Dataset records:
---
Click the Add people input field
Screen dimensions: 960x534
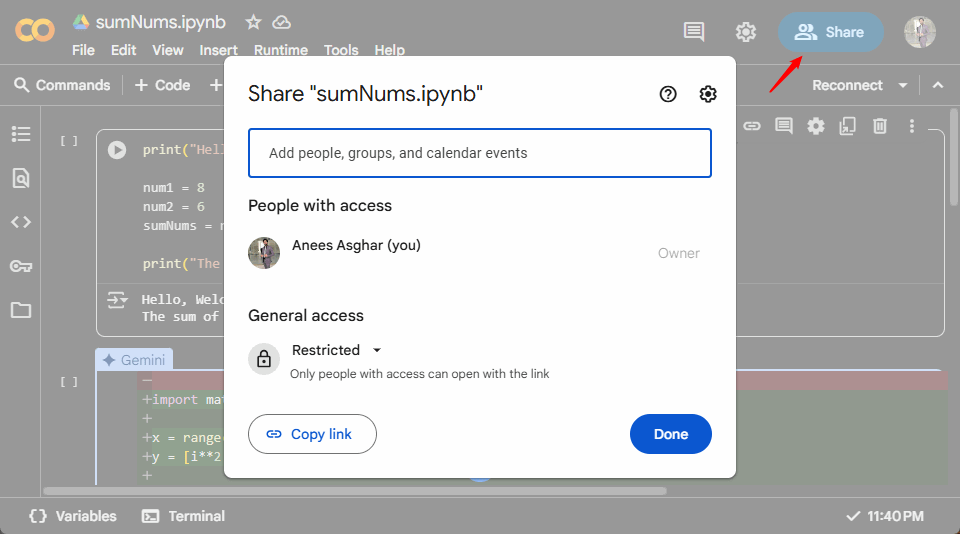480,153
---
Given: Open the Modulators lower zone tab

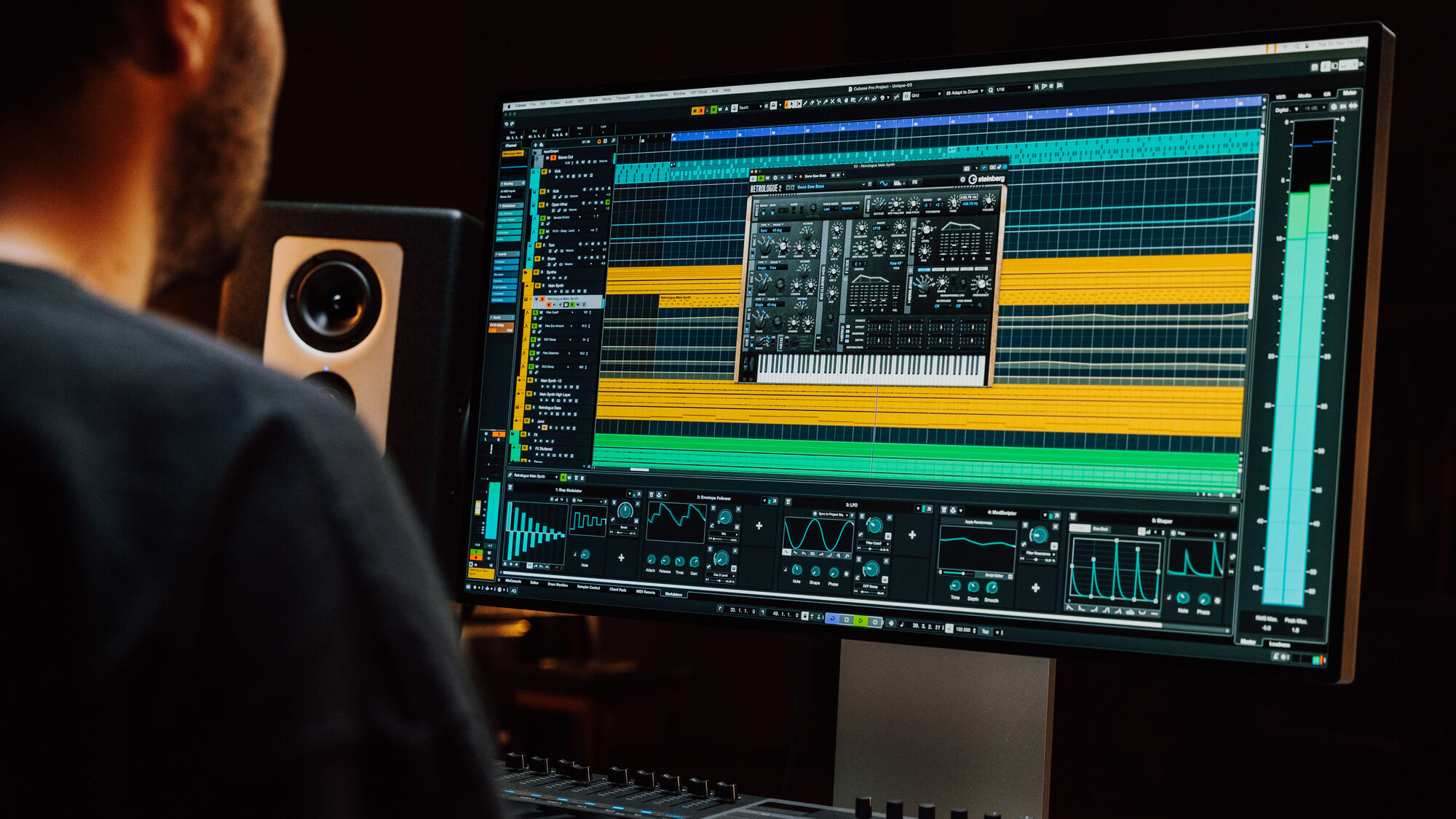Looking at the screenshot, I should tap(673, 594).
---
Stated goal:
Show each line in the material above that contains the string "zone". Case counts.

Exercise solution:
Given: Open the Modulators lower zone tab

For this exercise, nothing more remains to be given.